Options markets suggests gains
Michael Kramer, founder of Mott Capital Management, suggests that options trading indicates Facebook’s share price could rise post results. Writing in Forbes, Kramer says: "The stock has seen some bullish option betting going into the results for the February 21 $210 strike price calls.
Since the beginning of the year, the number of open contracts has increased to 25,000, from approximately 11,700 contracts on January 2. It appears that the majority of the open interest increase occurred on January 10."

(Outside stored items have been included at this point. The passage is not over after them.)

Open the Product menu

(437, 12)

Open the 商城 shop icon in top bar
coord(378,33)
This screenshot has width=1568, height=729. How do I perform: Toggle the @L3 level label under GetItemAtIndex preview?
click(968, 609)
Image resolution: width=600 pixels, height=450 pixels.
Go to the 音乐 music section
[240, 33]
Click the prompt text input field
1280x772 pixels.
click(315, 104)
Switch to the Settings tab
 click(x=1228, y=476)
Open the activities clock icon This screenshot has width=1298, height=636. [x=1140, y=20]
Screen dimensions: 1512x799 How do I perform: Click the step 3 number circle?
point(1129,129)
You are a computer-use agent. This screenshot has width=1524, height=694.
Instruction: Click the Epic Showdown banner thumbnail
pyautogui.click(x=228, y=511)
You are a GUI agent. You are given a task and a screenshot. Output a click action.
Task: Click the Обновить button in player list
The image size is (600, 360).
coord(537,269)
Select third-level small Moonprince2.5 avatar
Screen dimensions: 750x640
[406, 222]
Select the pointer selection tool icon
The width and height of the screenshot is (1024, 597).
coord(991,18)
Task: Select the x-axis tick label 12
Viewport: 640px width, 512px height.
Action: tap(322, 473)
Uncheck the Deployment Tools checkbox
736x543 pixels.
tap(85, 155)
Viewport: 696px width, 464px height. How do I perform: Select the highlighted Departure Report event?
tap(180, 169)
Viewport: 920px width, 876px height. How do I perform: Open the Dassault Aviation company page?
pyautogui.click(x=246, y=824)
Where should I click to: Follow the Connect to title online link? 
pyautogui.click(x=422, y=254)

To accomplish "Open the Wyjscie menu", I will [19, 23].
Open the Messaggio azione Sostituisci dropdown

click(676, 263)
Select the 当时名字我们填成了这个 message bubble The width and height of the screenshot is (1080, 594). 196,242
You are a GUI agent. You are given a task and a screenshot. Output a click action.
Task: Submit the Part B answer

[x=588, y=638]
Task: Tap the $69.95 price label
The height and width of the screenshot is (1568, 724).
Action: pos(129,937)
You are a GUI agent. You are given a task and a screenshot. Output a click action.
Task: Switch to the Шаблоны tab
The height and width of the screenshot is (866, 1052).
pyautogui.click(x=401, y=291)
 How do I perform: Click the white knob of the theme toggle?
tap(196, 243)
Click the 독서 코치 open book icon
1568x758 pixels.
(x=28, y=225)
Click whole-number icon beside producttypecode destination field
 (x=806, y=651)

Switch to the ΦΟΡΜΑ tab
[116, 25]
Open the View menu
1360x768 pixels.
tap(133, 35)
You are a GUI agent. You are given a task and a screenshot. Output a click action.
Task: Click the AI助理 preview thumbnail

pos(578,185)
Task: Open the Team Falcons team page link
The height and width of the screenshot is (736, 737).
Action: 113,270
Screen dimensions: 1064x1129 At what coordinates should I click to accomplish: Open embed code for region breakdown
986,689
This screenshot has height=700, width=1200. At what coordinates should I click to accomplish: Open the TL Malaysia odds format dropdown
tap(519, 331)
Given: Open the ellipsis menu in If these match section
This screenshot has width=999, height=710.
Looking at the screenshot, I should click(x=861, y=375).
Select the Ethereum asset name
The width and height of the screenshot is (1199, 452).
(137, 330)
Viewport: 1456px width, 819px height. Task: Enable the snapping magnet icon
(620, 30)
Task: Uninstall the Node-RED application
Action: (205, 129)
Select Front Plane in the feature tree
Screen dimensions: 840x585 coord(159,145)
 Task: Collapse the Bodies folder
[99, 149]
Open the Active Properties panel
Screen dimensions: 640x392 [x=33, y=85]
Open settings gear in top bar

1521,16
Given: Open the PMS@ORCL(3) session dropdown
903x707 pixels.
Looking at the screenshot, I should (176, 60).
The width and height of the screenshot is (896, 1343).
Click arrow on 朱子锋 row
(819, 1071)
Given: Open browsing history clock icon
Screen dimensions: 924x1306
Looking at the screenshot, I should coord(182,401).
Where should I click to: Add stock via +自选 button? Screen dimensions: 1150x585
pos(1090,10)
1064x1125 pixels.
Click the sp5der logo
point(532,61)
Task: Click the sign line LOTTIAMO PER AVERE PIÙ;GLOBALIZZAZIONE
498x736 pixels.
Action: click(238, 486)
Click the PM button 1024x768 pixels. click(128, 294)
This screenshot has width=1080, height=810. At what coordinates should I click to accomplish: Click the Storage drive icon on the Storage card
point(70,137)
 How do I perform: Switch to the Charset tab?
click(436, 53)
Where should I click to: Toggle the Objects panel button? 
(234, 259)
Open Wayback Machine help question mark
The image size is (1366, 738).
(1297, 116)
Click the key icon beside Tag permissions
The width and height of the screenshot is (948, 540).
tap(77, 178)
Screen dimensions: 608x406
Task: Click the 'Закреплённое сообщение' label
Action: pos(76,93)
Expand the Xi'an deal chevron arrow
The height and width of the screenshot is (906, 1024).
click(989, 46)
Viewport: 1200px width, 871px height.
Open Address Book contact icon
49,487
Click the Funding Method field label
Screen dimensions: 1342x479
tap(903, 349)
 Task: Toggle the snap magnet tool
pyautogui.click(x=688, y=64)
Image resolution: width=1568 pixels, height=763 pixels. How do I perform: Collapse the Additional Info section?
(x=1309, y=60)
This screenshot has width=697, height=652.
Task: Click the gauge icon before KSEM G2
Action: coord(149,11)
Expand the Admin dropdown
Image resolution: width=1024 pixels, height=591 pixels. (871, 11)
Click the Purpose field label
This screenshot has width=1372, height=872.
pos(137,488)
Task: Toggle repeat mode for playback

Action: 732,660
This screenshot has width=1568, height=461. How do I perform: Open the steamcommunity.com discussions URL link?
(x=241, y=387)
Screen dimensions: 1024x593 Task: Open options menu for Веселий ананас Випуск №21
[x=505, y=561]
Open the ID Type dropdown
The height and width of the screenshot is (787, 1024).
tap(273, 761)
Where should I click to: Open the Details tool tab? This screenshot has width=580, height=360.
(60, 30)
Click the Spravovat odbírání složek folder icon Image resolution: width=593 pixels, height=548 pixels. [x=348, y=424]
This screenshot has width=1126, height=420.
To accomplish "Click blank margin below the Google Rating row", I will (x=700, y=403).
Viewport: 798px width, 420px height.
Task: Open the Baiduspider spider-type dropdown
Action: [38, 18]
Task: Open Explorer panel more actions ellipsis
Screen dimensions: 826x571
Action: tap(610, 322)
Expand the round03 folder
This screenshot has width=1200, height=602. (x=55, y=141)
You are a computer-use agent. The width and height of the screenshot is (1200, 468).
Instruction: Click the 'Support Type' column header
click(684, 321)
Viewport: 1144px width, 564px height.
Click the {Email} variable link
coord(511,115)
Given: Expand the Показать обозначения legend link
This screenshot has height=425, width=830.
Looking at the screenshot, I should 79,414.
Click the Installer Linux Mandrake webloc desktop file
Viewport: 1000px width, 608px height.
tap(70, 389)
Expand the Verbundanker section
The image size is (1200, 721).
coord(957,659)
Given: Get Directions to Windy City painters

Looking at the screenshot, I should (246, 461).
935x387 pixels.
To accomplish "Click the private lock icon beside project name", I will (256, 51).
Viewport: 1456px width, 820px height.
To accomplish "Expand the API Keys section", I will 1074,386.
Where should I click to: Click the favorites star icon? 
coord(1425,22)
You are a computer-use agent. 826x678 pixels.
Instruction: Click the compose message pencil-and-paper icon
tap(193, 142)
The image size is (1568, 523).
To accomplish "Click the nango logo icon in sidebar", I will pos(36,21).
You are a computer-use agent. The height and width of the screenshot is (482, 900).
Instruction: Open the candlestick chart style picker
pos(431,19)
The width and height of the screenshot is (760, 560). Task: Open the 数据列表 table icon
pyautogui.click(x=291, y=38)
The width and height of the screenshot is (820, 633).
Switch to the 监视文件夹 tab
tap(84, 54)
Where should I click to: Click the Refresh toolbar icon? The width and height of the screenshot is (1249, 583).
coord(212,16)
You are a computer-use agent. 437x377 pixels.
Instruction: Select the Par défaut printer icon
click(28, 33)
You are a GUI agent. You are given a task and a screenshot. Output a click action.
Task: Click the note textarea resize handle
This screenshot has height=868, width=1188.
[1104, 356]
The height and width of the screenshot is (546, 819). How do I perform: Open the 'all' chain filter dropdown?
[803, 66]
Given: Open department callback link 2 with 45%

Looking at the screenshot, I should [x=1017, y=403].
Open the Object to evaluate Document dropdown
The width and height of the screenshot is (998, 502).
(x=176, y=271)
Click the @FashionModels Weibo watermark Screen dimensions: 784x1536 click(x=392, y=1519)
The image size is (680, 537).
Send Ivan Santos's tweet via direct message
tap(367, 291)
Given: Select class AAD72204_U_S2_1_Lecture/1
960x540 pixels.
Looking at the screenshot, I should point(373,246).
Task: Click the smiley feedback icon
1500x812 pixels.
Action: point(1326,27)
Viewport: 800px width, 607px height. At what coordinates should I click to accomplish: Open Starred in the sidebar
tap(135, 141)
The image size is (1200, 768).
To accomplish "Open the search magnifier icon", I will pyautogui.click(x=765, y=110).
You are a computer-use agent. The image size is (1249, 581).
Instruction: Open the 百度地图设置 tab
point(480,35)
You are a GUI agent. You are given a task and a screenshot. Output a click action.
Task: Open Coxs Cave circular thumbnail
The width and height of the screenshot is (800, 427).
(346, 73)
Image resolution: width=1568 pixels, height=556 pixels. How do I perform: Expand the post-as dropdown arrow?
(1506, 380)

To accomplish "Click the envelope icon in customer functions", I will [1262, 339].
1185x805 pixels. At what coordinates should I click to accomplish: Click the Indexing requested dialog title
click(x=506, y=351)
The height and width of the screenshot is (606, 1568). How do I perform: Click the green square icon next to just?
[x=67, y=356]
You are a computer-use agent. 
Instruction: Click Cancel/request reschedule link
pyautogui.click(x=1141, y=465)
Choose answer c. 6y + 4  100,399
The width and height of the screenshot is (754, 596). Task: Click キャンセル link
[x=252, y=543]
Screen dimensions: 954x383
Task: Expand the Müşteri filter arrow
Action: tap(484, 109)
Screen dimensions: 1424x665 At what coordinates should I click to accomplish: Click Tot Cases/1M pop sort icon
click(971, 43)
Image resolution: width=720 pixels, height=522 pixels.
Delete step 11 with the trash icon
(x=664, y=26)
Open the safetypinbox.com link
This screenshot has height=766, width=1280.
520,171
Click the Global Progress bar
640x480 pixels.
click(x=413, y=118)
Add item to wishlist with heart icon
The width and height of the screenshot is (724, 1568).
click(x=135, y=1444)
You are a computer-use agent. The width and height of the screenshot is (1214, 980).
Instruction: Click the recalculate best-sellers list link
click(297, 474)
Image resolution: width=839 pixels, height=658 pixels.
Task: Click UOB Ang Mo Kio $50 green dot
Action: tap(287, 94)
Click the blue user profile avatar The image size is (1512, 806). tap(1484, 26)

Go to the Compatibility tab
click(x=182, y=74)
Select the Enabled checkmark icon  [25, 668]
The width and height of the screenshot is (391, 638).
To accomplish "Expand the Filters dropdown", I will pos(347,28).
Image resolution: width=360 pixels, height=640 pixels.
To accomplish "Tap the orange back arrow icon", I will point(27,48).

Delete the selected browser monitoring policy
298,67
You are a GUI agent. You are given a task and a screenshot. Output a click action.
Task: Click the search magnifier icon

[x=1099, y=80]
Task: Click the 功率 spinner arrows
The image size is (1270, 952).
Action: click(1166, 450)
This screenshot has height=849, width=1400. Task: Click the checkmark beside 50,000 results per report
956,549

Strong advertising revenue
Facebook’s primary revenue stream is advertising. In 2018, advertising brought in 98.5% of Facebook’s $55.8 billion in revenue. For 2019, Factset believe it will represent 98.5% of $70.5 billion. Yet failing to tap new revenue streams could hamper its long-term growth prospects. Facebook’s decision not to advertise on Whatsapp - which has over 1.5 billion users - cuts off one potential advertising stream.
$70.5Billion
Facebook's revenue from 2019 - an estimated 98.5% from advertising
The social media giant will controversially continue to exempt political ads from its fact-checking, which, going into election year, should pay dividends. But shareholders will want to hear about how Facebook is innovating in areas like online payments and AI.
What are the expectations for Facebook’s Q4 earnings results?
Expectations are for Facebook to post $2.53 earnings per share, up 6.3% from the $2.38 seen in the same quarter last year. Revenue is expected to come in at $20.88 billion, up from the $16.91 billion seen in the same quarter last year .
Costs are likely to grow to between $54 billion to $59 billion, higher than 2019's $46 billion to $48 billion. According to Factset, monthly active users are expected to increase 7% to 2.49 billion.
Market Cap | $621.51bn |
PE ratio (TTM) | 34.84 |
EPS (TTM) | 6.26 |
Operating Margin (TTM) | 34.49% |
Facebook share price vitals, Yahoo Finance, 27 January 2020
What’s the long-term outlook for Facebook’s share price?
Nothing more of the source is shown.